Segment Open
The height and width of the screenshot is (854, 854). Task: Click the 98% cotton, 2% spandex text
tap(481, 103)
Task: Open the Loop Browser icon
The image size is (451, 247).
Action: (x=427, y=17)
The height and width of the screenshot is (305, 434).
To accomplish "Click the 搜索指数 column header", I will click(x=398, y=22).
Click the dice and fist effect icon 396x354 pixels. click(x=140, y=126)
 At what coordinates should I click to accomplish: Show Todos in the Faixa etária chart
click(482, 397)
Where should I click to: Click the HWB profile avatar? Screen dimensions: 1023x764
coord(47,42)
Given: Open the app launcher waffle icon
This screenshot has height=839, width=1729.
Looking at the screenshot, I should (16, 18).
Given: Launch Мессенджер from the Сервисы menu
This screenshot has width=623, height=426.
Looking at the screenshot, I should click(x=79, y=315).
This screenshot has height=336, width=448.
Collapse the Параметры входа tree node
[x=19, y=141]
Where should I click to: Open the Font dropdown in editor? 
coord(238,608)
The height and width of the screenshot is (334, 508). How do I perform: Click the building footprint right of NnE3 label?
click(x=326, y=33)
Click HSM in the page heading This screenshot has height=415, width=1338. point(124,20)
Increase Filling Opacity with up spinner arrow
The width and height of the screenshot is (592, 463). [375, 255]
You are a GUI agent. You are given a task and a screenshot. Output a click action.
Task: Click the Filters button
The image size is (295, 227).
Segment Closed
The required output is the lines from the one holding "Click HSM in" through the last line of the entries above, copied exactly.

Task solution
Click HSM in the page heading This screenshot has height=415, width=1338. point(124,20)
Increase Filling Opacity with up spinner arrow
The width and height of the screenshot is (592, 463). [375, 255]
You are a GUI agent. You are given a task and a screenshot. Output a click action.
Task: Click the Filters button
The image size is (295, 227).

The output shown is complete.